▶ _Task material_
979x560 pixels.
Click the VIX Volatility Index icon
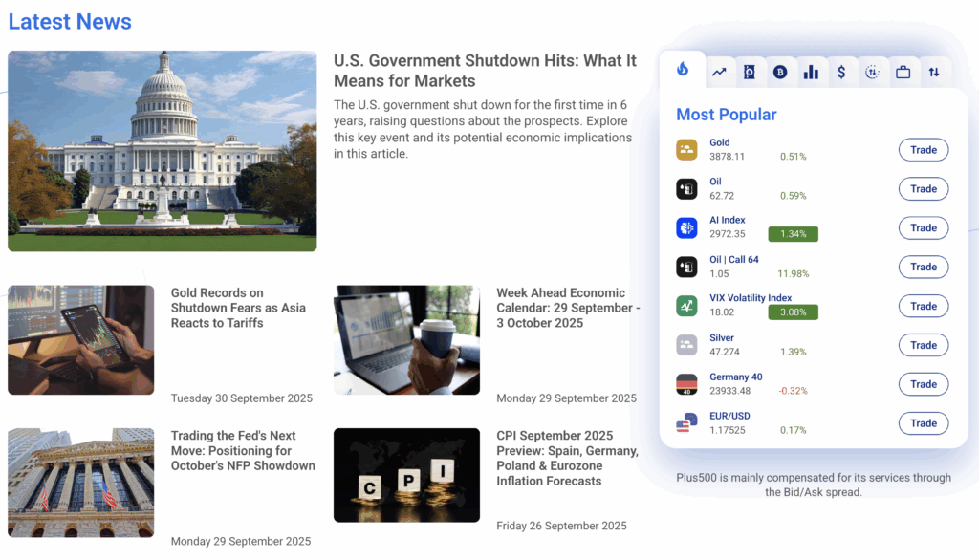pos(686,306)
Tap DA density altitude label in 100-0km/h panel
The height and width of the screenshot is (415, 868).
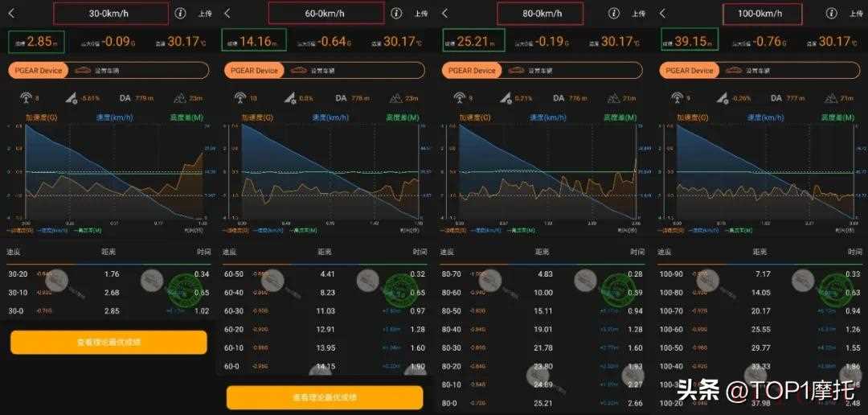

▶ _What the task requires_
Please retype the material above exactly, and omit its images.

▶ _Final answer_
979x560 pixels.
Click the VIX Volatility Index icon
pos(686,306)
Tap DA density altitude label in 100-0km/h panel
The height and width of the screenshot is (415, 868).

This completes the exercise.